Enjoying the outdoors
Get out and get away
The threat of contacting coronavirus has affected lives in many ways the past several days, including staying at home as much as possible and “social distancing” from others. However, it’s also a perfect time to get outdoors and put a big dent in cabin fever.
This past Sunday there were plenty of people who chose outdoor activities as a way to break away from their coronavirus concerns. To be sure, they were still following the six-foot rule for social distancing, but they were obviously enjoying themselves. At the Garrison Dam Tailrace many smiles were seen and laughter was heard.
Among those casting lures from the shores of the Missouri River in the Tailrace boat ramp area was Krista McIntyre of Minot. She had two very impressive salmon tucked into a cooler a short distance from where she was fishing.
When asked about being outdoors in the midst of the coronavius pandemic her answer came quickly.
“Actually, it’s very peaceful. It’s a time to relax and forget about all this jazz going on around us,” said McIntyre with a wide smile. “We’ve spotted an eagle, breathing fresh air, and having fresh thoughts. Good stuff!”
Others fishing along the shore echoed what McIntyre was experiencing. The parking area was filling with boat trailers as others could be seen fishing in their boats, some a short distance from the boat ramp, others much farther down river.
Mike Drader, Pick City, enjoyed a morning of fishing with his dog, Mokey. At mid-morning during near perfect weather he was moving to a different location.

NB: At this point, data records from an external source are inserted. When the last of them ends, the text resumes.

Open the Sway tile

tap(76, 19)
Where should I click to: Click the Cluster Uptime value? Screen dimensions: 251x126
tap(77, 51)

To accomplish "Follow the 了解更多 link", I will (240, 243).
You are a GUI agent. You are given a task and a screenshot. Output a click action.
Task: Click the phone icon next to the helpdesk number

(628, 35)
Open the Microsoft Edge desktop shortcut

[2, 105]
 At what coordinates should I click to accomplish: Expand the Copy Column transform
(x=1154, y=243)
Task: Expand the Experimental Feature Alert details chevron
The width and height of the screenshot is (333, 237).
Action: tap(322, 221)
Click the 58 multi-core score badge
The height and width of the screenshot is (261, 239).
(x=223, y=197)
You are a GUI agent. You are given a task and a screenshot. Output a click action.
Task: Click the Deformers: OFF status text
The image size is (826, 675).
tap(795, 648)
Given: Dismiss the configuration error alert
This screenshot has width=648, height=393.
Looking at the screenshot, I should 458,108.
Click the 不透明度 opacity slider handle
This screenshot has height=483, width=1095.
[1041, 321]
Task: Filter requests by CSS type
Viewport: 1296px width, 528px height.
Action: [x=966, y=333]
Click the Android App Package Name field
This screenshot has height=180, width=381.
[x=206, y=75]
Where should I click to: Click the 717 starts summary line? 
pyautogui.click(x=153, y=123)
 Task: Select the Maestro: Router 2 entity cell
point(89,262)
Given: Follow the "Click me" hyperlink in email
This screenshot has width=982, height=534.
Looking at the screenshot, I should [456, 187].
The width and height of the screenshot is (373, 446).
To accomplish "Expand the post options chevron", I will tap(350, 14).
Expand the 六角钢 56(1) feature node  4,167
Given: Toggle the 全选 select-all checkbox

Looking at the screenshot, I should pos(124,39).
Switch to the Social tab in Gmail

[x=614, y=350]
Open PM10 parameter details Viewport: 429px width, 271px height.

“This coronavirus stuff won’t slow me down,” said Drader. “I fish walleye every day. I catch walleye every day. You’ve got to get out.”
Talk among those coming off the water and those about to launch their boats consisted mainly of “how’s fishing?” Really, though, it was conversation between those who were taking advantage of nice weather and a perfect opportunity to be outside and away from the constant barrage of coronavirus concerns dominating everything from television to social media.
The fishing reports were the usual, some fishermen reporting great catches and others offering much more subdued results. What was evident, though, is that spring was in the air and very much on the minds of North Dakotans who know how to enjoy the outdoors.
The North Dakota Game and Fish Department in encouraging sportsmen all across the state to remember the importance of avoiding crowds during the COVID-19 pandemic, but reminds everyone that this is also a terrific time to get outdoors. Perhaps take a family hike on one of the department’s 229 wildlife management areas.
Other things to do, says the Game and Fish, is to use free time to take the state’s boating safety course, a requirement for youth ages 12-15 who want to operate personal watercraft of a boat with at least a 10 horsepower motor. Parents are encouraged to take the course too. It may even result in reduced insurance rates. Also, new fishing licenses are needed as of April 1.
Many Game and Fish related activities have been changed due to coronavirus. Some late season ice fishing tournaments were canceled as well as the Archery in the Schools state shoot that was to have been held in Minot. Other cancellations and postponements include several hunter education classes. Updated status on those classes can be found on the department’s website.
All NDG&F offices are currently closed to the public, including the main headquarters in Bismarck at least until April 6. However, the main telephone line at Game and Fish is being staffed. District game wardens are still conducting their daily patrols.